Can you turn the items below, from their first line through the line containing "postrec-input: 10 is", into a JSON list of strings with one string per line, skipping blank lines and leaving the pictures out?
== DATA TO PROCESS ==
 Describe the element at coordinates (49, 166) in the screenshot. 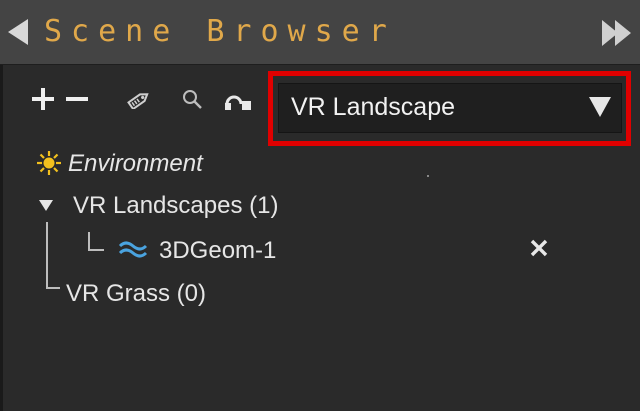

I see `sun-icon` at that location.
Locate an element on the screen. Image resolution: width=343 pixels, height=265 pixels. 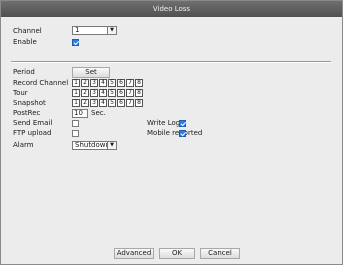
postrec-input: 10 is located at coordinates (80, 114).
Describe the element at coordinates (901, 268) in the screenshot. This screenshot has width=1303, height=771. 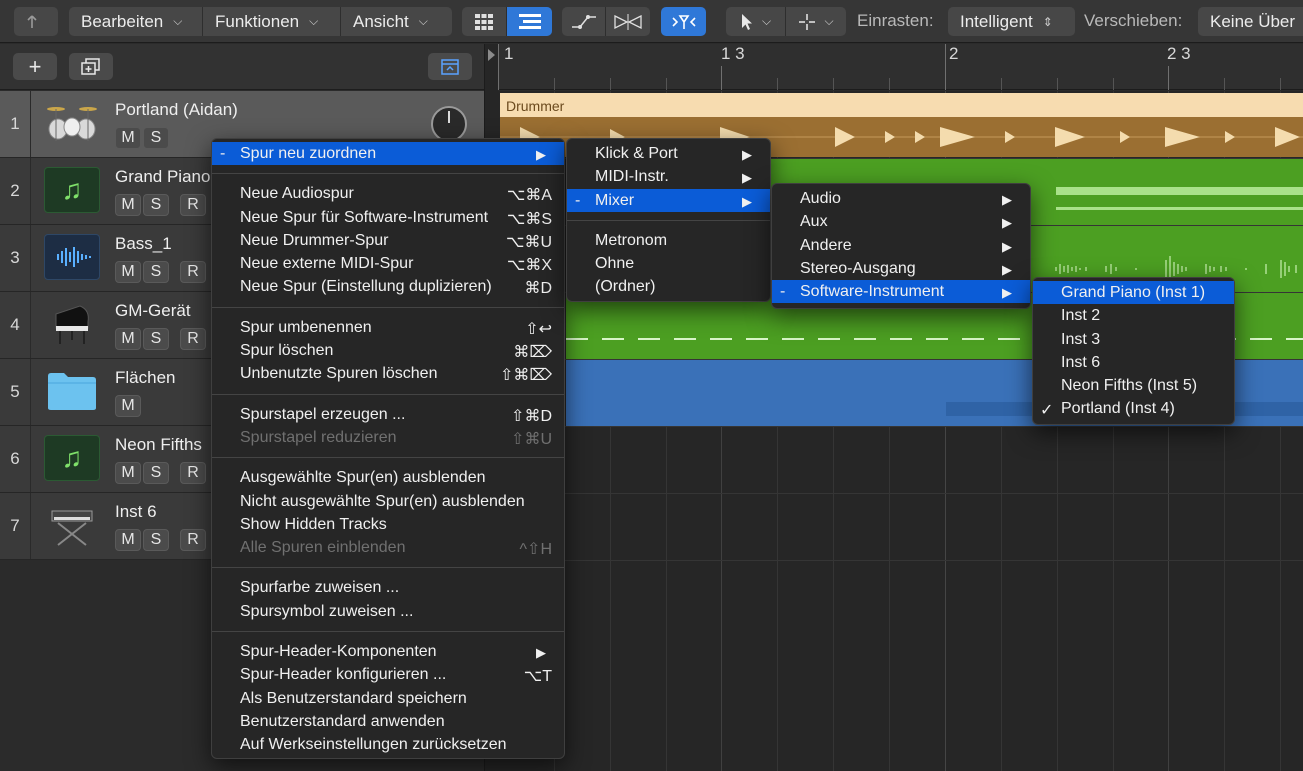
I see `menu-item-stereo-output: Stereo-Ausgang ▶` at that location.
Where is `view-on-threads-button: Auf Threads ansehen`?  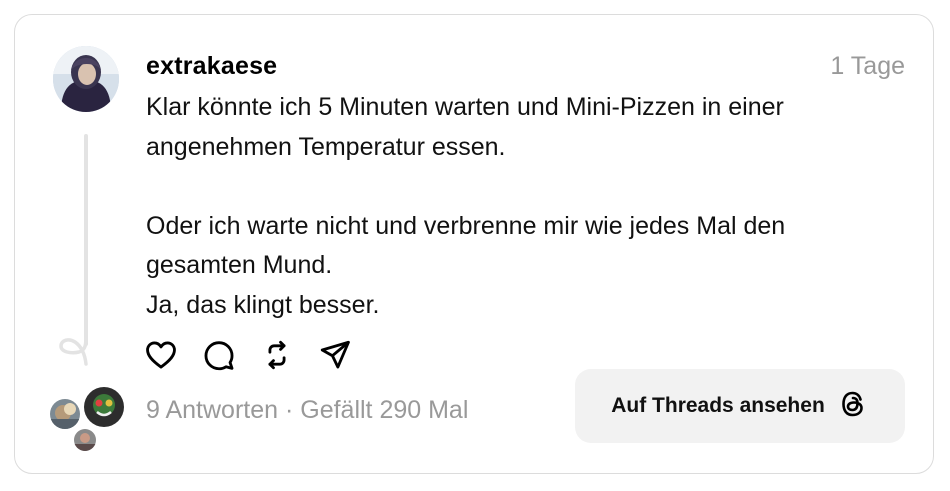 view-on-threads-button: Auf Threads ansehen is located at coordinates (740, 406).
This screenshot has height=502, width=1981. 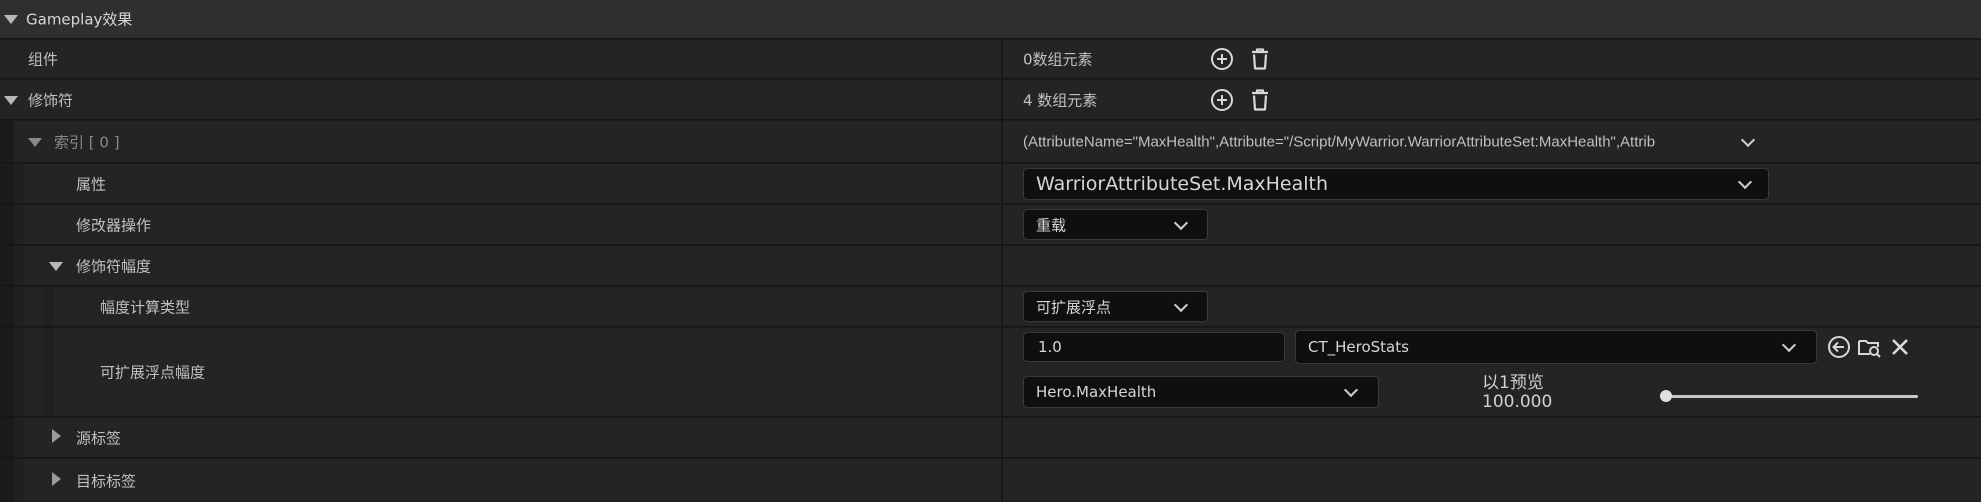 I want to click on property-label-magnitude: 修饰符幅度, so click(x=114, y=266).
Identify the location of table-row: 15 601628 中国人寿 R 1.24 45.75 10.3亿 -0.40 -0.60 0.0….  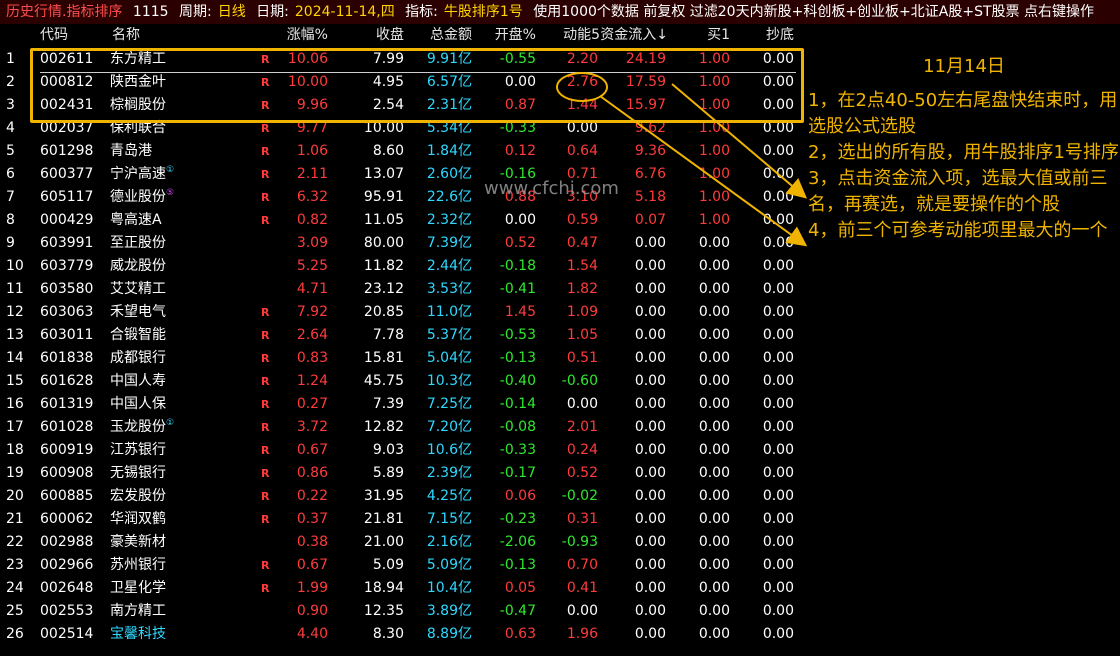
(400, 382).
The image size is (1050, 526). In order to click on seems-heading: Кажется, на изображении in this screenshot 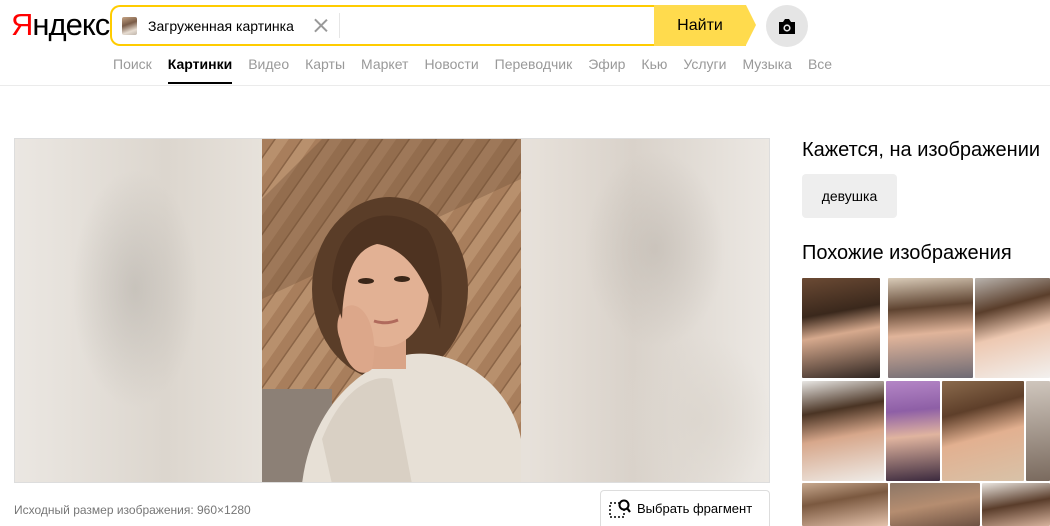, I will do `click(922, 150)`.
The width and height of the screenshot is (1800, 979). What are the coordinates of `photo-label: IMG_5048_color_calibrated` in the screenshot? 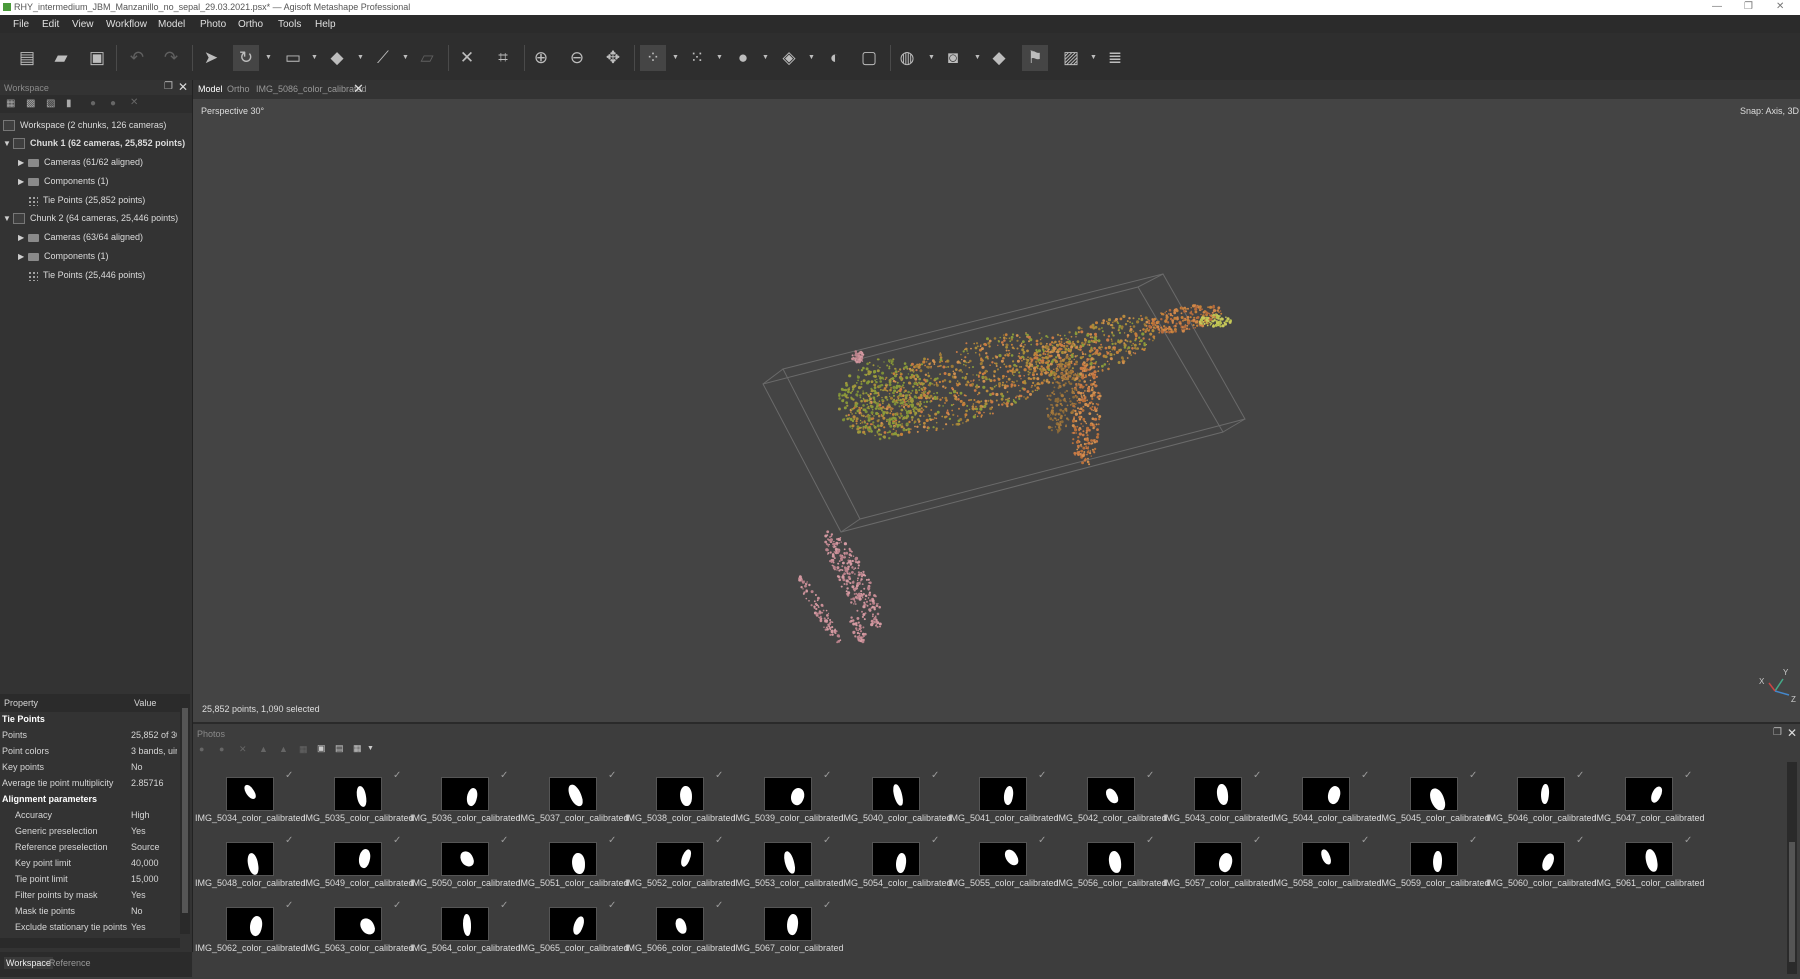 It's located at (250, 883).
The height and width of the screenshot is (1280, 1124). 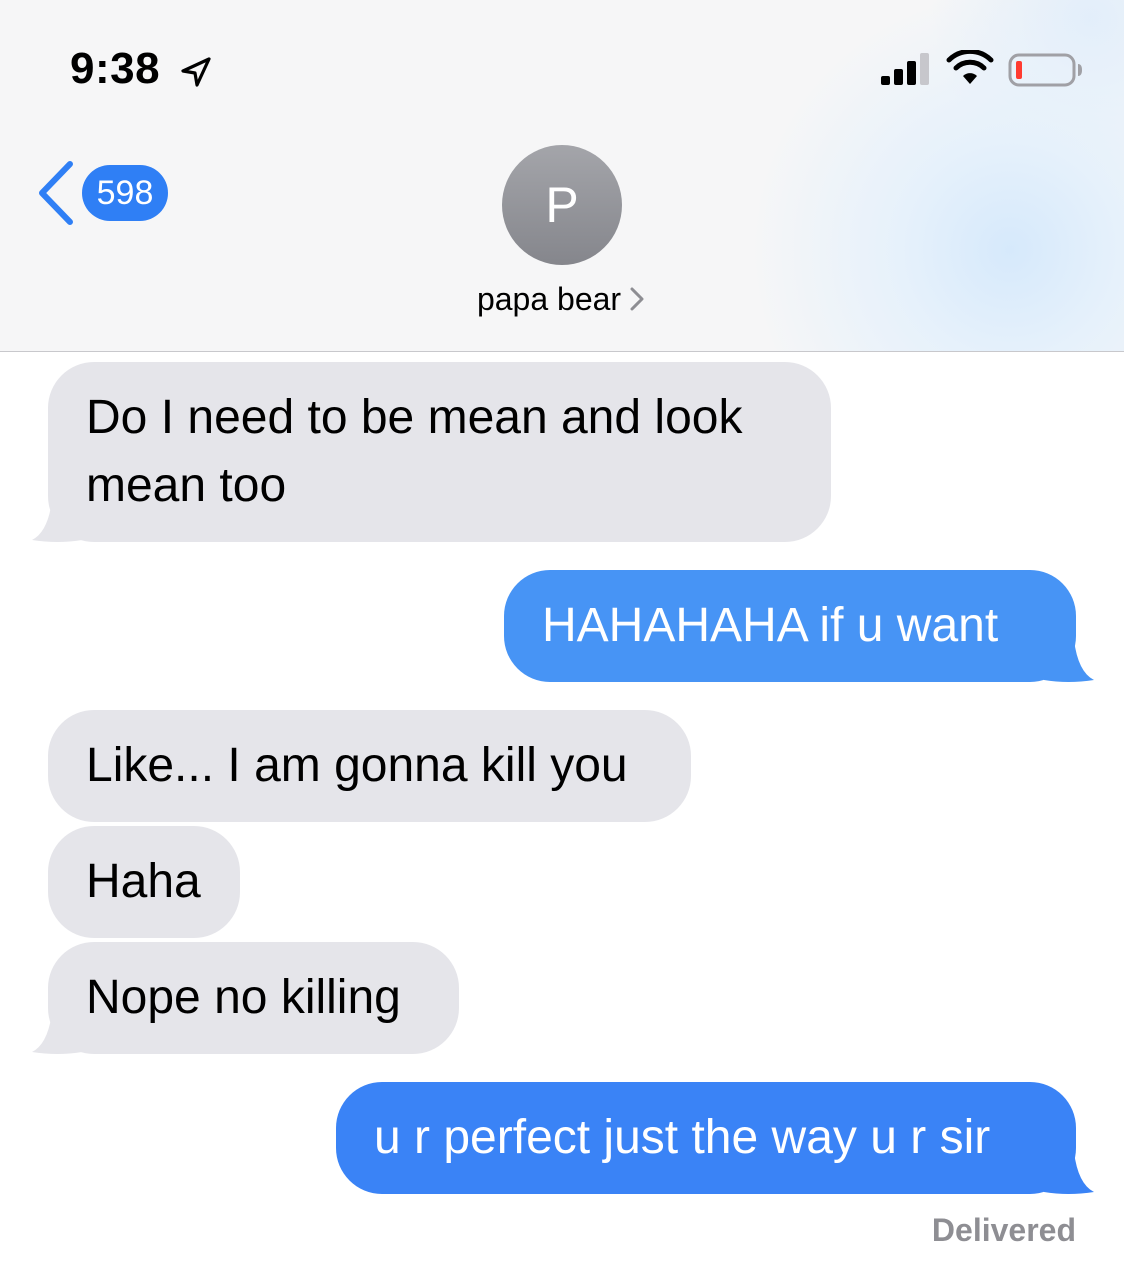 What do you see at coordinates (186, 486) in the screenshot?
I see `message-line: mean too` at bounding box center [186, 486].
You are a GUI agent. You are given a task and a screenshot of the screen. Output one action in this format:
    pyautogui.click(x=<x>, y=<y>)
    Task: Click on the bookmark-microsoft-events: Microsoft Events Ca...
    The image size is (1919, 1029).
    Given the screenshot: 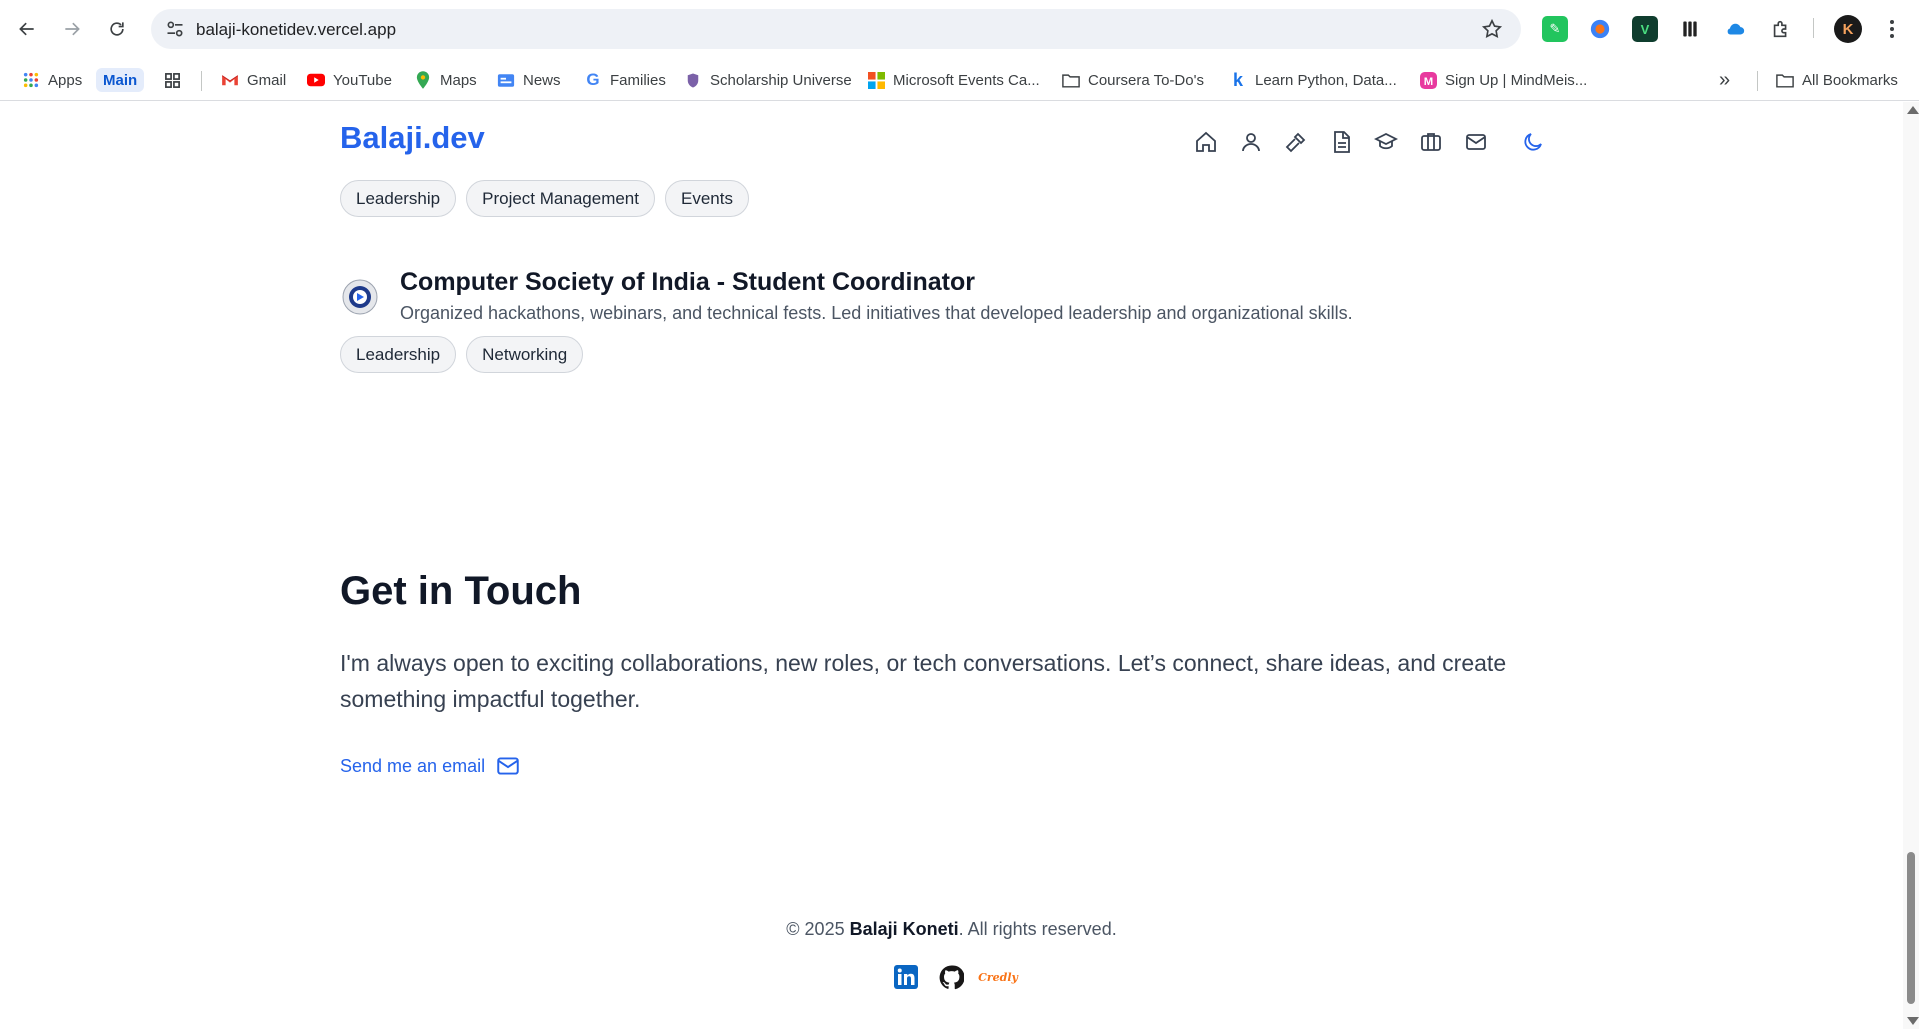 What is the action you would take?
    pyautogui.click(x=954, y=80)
===
**THE ANSWER:**
[
  " Describe the element at coordinates (49, 166) in the screenshot. ",
  "I see `sun-icon` at that location.",
  "Locate an element on the screen. Image resolution: width=343 pixels, height=265 pixels. ",
  "postrec-input: 10 is located at coordinates (80, 114)."
]